> **WHAT TO DO**: Set down the records that follow exactly and completely.

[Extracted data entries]
════
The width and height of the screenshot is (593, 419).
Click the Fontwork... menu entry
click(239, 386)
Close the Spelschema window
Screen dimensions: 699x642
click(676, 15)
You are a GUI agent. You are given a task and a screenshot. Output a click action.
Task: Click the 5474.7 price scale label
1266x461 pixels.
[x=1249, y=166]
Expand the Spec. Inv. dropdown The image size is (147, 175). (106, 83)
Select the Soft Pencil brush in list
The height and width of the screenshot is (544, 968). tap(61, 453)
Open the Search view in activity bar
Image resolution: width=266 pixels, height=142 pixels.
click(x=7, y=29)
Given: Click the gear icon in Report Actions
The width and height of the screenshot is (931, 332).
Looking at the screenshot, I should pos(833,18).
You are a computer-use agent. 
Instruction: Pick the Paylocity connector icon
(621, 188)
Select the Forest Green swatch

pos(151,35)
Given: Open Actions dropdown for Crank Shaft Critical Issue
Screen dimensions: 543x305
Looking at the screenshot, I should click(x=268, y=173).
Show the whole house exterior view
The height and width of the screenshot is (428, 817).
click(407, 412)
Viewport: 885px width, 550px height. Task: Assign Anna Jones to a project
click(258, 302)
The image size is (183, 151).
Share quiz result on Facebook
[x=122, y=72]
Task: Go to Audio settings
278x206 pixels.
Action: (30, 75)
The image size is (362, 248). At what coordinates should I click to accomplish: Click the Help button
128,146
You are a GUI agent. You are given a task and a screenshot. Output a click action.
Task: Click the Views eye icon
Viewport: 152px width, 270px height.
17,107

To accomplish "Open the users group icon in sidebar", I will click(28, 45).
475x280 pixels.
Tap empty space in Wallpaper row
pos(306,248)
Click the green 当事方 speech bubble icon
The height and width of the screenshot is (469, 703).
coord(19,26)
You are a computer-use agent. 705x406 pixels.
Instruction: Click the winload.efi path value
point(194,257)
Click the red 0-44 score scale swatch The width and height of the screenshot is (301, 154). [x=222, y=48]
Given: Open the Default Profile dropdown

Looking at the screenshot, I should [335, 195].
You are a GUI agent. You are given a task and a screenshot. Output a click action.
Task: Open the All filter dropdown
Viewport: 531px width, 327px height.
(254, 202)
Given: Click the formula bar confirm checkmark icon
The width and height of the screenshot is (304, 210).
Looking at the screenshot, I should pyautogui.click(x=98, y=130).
════
> **EXPECTED ANSWER**:
The width and height of the screenshot is (593, 419).
Click the Fontwork... menu entry
click(239, 386)
Close the Spelschema window
Screen dimensions: 699x642
click(676, 15)
You are a GUI agent. You are given a task and a screenshot. Output a click action.
Task: Click the 5474.7 price scale label
1266x461 pixels.
[x=1249, y=166]
Expand the Spec. Inv. dropdown The image size is (147, 175). (106, 83)
Select the Soft Pencil brush in list
The height and width of the screenshot is (544, 968). tap(61, 453)
Open the Search view in activity bar
Image resolution: width=266 pixels, height=142 pixels.
click(x=7, y=29)
Given: Click the gear icon in Report Actions
The width and height of the screenshot is (931, 332).
Looking at the screenshot, I should pos(833,18).
You are a computer-use agent. 
Instruction: Pick the Paylocity connector icon
(621, 188)
Select the Forest Green swatch

pos(151,35)
Given: Open Actions dropdown for Crank Shaft Critical Issue
Screen dimensions: 543x305
Looking at the screenshot, I should click(x=268, y=173).
Show the whole house exterior view
The height and width of the screenshot is (428, 817).
click(407, 412)
Viewport: 885px width, 550px height. Task: Assign Anna Jones to a project
click(258, 302)
The image size is (183, 151).
Share quiz result on Facebook
[x=122, y=72]
Task: Go to Audio settings
278x206 pixels.
Action: (30, 75)
The image size is (362, 248). At what coordinates should I click to accomplish: Click the Help button
128,146
You are a GUI agent. You are given a task and a screenshot. Output a click action.
Task: Click the Views eye icon
Viewport: 152px width, 270px height.
17,107

To accomplish "Open the users group icon in sidebar", I will click(28, 45).
475x280 pixels.
Tap empty space in Wallpaper row
pos(306,248)
Click the green 当事方 speech bubble icon
The height and width of the screenshot is (469, 703).
coord(19,26)
You are a computer-use agent. 705x406 pixels.
Instruction: Click the winload.efi path value
point(194,257)
Click the red 0-44 score scale swatch The width and height of the screenshot is (301, 154). [x=222, y=48]
Given: Open the Default Profile dropdown

Looking at the screenshot, I should [335, 195].
You are a GUI agent. You are given a task and a screenshot. Output a click action.
Task: Open the All filter dropdown
Viewport: 531px width, 327px height.
(254, 202)
Given: Click the formula bar confirm checkmark icon
The width and height of the screenshot is (304, 210).
Looking at the screenshot, I should pyautogui.click(x=98, y=130).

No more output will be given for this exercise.